Opening Night, which includes a pre-film reception with drinks including a Nordic Mule cocktail, features the gripping Norwegian film The Riot (Sulis 1907), directed by Academy Award-nominated Nils Gaup (The Last King). Set in 1907, it’s based on real events where workers struggled in bad condition in dangerous, dark copper mines, giving rise to the powerful Norwegian labour movement.

Zeccola says the story “has an amazing subplot about a boy sent away from his mother”.

“We follow this young boy (played by Otto Fahlgren) for many decades as he earns money to one day see his mother again,” she says. “It’s an incredible story with stunning scenery, and it opens with the Northern Lights. These Nordic directors are so great at pulling the landscapes into a film. It’s almost like another character.”

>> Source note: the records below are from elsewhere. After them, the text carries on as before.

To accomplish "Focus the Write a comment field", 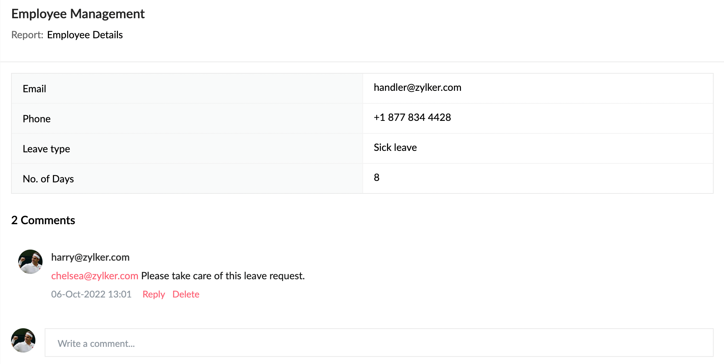I will click(379, 343).
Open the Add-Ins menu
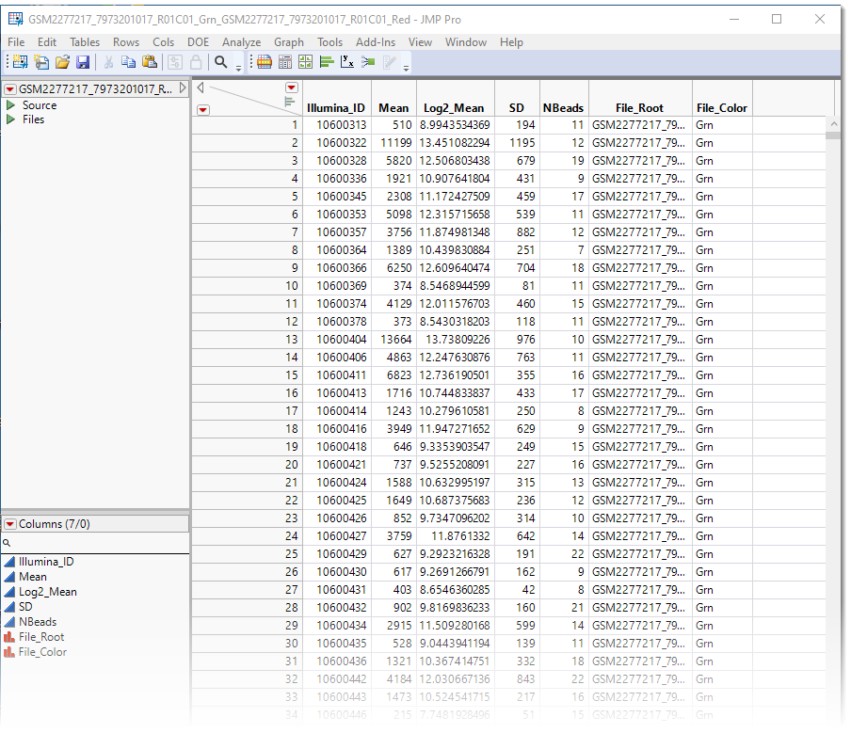 point(375,42)
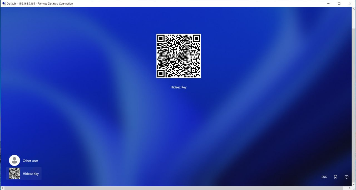The image size is (356, 190).
Task: Minimize the Remote Desktop Connection window
Action: [328, 4]
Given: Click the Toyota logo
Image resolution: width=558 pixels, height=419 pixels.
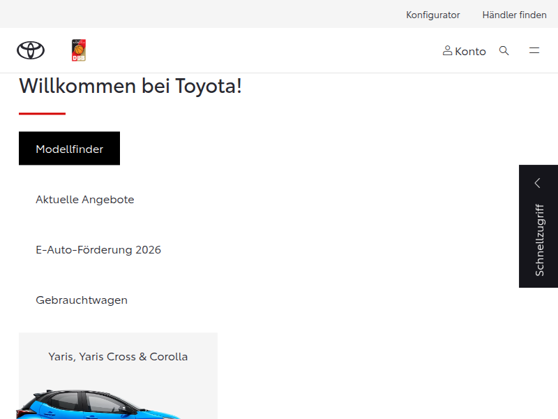Looking at the screenshot, I should 31,50.
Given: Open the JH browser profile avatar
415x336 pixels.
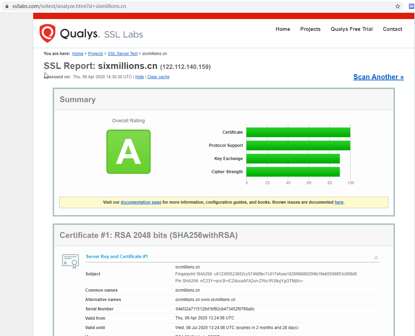Looking at the screenshot, I should [411, 6].
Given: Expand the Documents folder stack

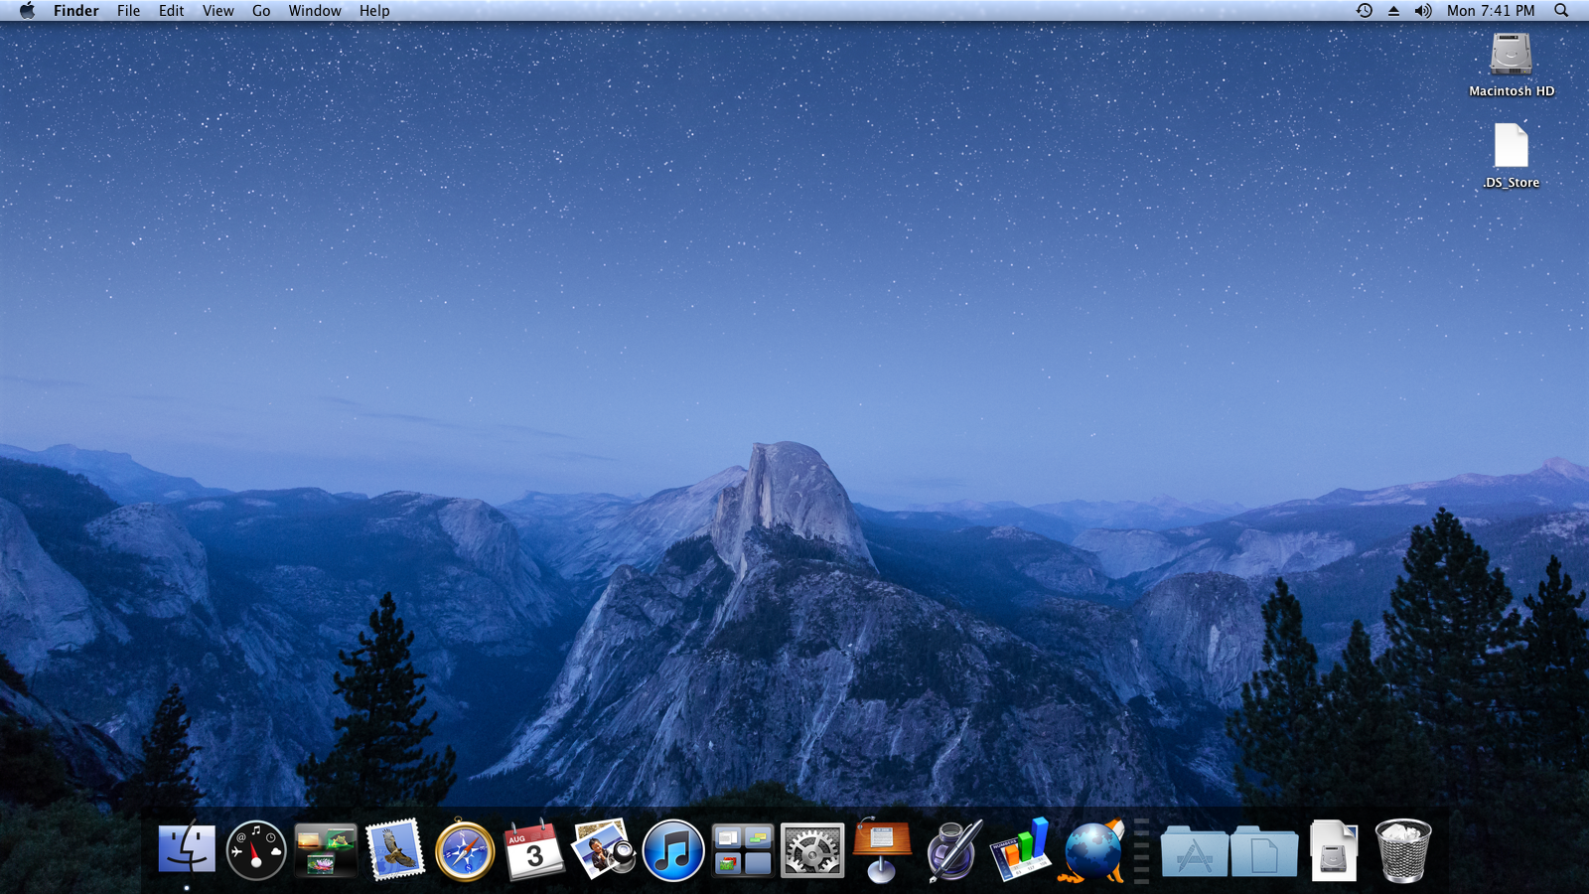Looking at the screenshot, I should pos(1263,852).
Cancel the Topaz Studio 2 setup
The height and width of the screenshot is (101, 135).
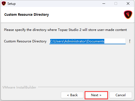(121, 95)
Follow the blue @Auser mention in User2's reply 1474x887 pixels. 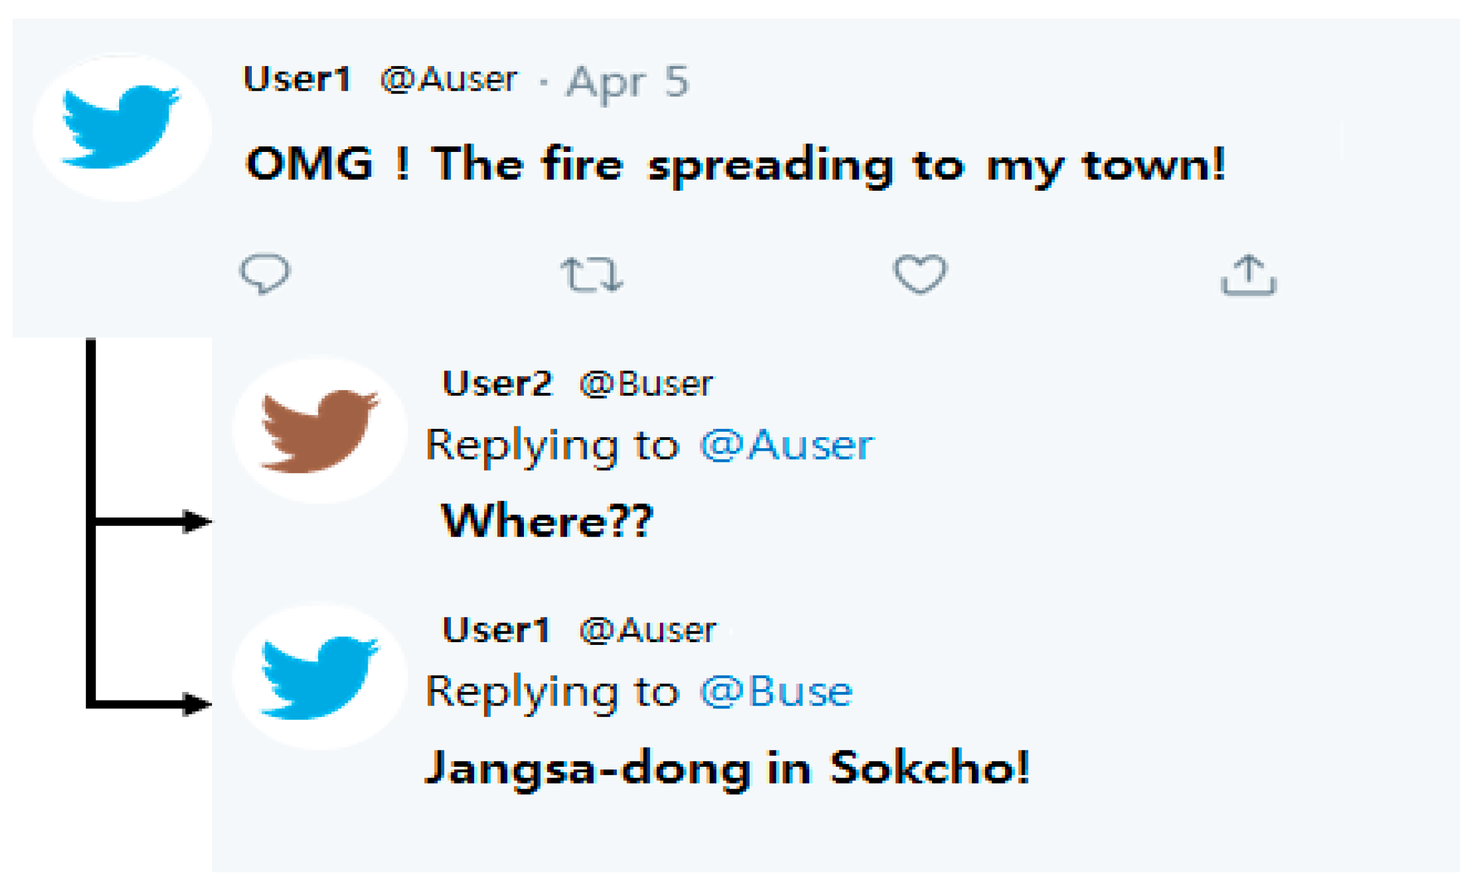point(786,445)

Another highlight and the festival centrepiece will be popular Finnish film Stormskerry Maja – a story of female empowerment in the 1840s – again featuring stunning cinematography of the wild and windy Åland archipelago.

“It’s just an incredibly beautiful film based on a best-selling novel by Annie Blomqvist. It’s a powerful journey and I just got swept away with it.”

We don’t usually get to see films from Iceland but that’s taken care of too in the festival, with Zeccola recommending the romantic drama Touch (Snerting) from renowned filmmaker Baltasar Kormákur. Following a man’s emotional journey to find his first love, it spans several decades, moving from Iceland to London to Japan.

One of Zeccola’s other favourites  from Iceland is the film When the Light Breaks.

“The Icelandic films are unique, and so exciting,” she says. “They’re so exotic. You can’t get further away from Australia than Iceland. It looks almost alien to us. The light and the dark that these characters experience – where it’s always light or always dark for a few months – is so foreign to us.”

Not to leave out Denmark, there’s the atmospheric thriller Sons (Vogter), featuring the much-loved star of TV series Borgen, Sidse Babette Knudsen. Her character works in a minimum-security ward at a men’s prison but requests to be transferred to maximum security after a new prisoner is admitted there. Thus begins a mysterious game of cat and mouse.

Retrospectives are always a treat at film festivals, showing classics that you rarely get to see in a cinema. This year’s focus is on the collaborations between Swedish actor Liv Ullmannand her countryman, the acclaimed director Ingmar Bergman.

Their hits from the 1960s and ‘70s to screen are Autumn Sonata (co-starring Ingrid Bergman – no relation to Ingmar), Cries and Whispers, Persona and the five-hour Director’s Cut of Scenes From a Marriage. Apparently at the time of its release, that film led to a spike in the Swedish divorce rate. The power of cinema!